But God reminds us and would have us remember that he is God. He’s not there to give us whatever we ask for. He’s not there to show us that our way is the right way. He will answer us according to his will, because he knows in perfect wisdom what the best way is for us and how to accomplish his perfect purpose in our lives and for our salvation. We tend to mope in our own self-pity, rather than fixing our eyes upon the wonder who is God our Savior.
So David needed to be drawn to the strength of his joy. That’s true for you and me too.
By the Spirit’s work in him, David asked that God lead him, not out of his oppression, but to God’s holy tabernacle. What he needed for the restoration of joy was the fellowship of his God.
That’s true for us too in the trials that are ours.

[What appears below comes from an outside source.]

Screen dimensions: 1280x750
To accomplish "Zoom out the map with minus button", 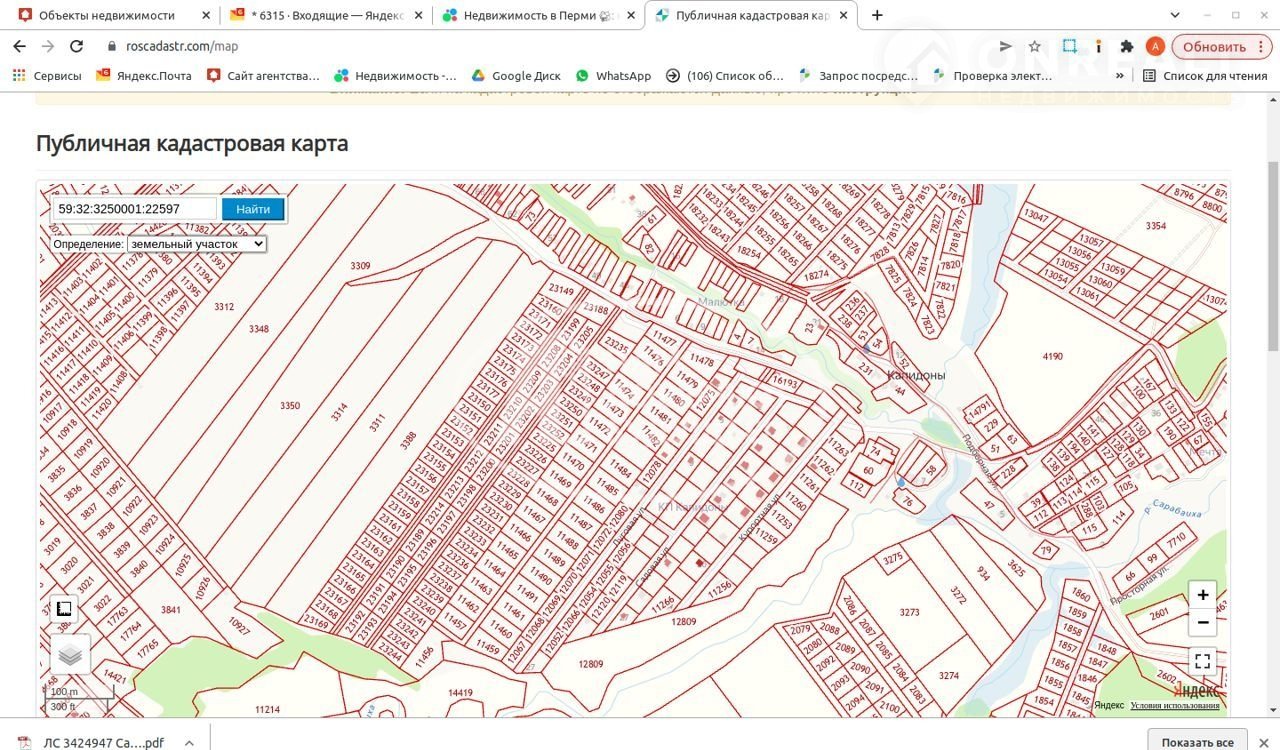I will (x=1202, y=622).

We might express to God our desire for a change of circumstances. But we have to realize that joy does not come by the change of our circumstances, but by living in the fellowship of God, our exceeding joy.
To live in that joy we have to be led by God’s light and his truth.
Our perspective has to be changed from the earthly, naturally self-centered focus that is ours to one that focuses on the wonder that God has taken us in Jesus Christ into the tabernacle of his own covenant life and love. God’s light and truth, applied by the Holy Spirit, alone change us and our spiritual perspective. God’s light and his truth alone are able to lead us into God’s holy hill, into the spiritual consciousness of what it is to live in the fellowship of God.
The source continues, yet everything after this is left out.